1. Primary Prevention: Prompt diagnosis and treatment of streptococcal pharyngitis with penicillin to prevent rheumatic fever.

2. Secondary Prevention: Long-term antibiotic prophylaxis (benzathine penicillin every 3–4 weeks) in patients with a history of rheumatic fever.

3. Early Detection: Regular echocardiographic screening in high-risk populations.

4. Lifestyle Modifications: Avoid excessive salt, manage infections promptly, and maintain healthy physical activity.

~Recent Advances

• Three-Dimensional Echocardiography: Provides more accurate assessment of valve anatomy and suitability for PTMC.

• Transcatheter Mitral Valve Replacement (TMVR): An emerging alternative for high-risk surgical patients.

• Minimally Invasive and Robotic Surgeries: Offer reduced morbidity and faster recovery.
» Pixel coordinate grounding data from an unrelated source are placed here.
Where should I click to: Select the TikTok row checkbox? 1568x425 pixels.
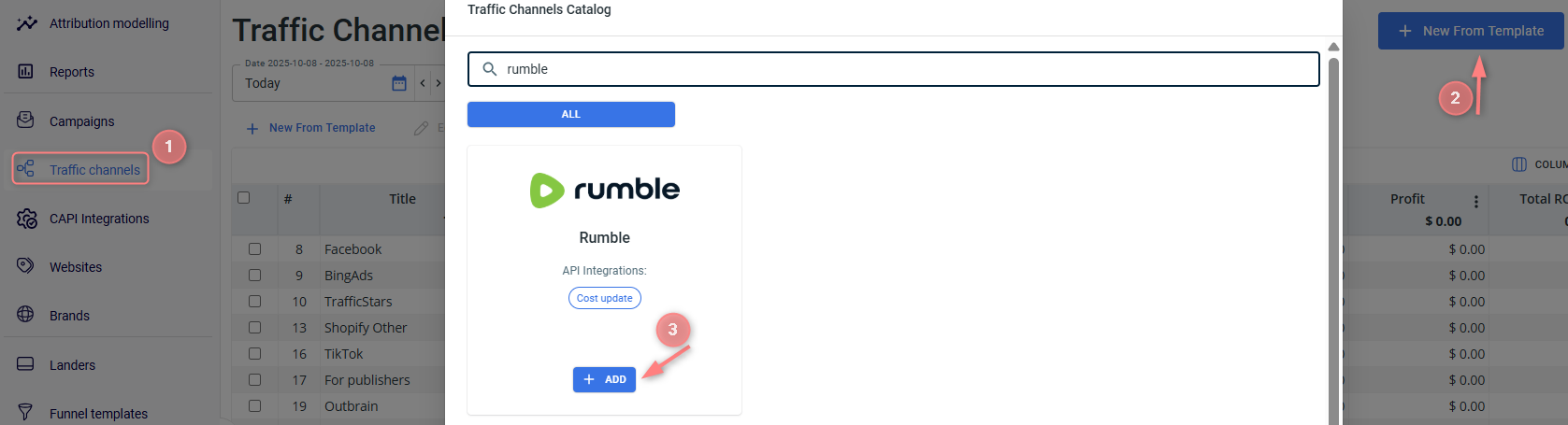(x=254, y=354)
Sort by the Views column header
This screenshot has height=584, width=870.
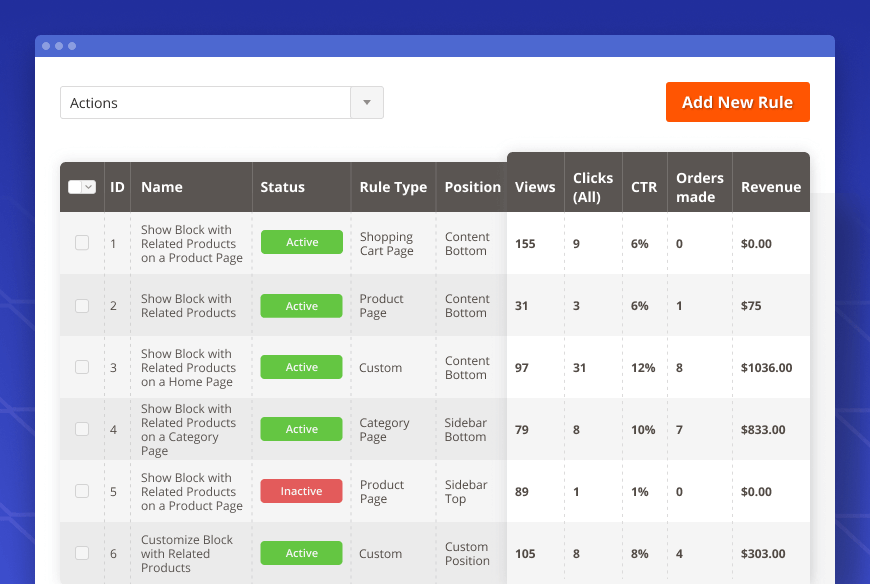click(535, 187)
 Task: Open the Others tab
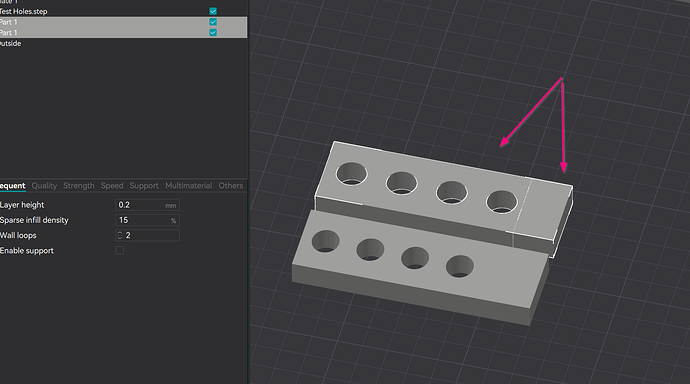pyautogui.click(x=231, y=186)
• Novel Anticoagulants: Being evaluated for use in rheumatic atrial fibrillation though warfarin remains standard.

~Conclusion

Mitral stenosis remains a major public health issue in developing regions despite global progress in healthcare. Rheumatic fever continues to be the predominant cause, making prevention and early intervention essential. Timely diagnosis through echocardiography, appropriate medical management, and interventional procedures like percutaneous balloon valvotomy have significantly improved outcomes. However, lifelong follow-up is required due to potential recurrence and associated complications. A multidisciplinary approach involving cardiologists, surgeons, and primary care physicians is crucial to ensure optimal patient care and long-term prognosis.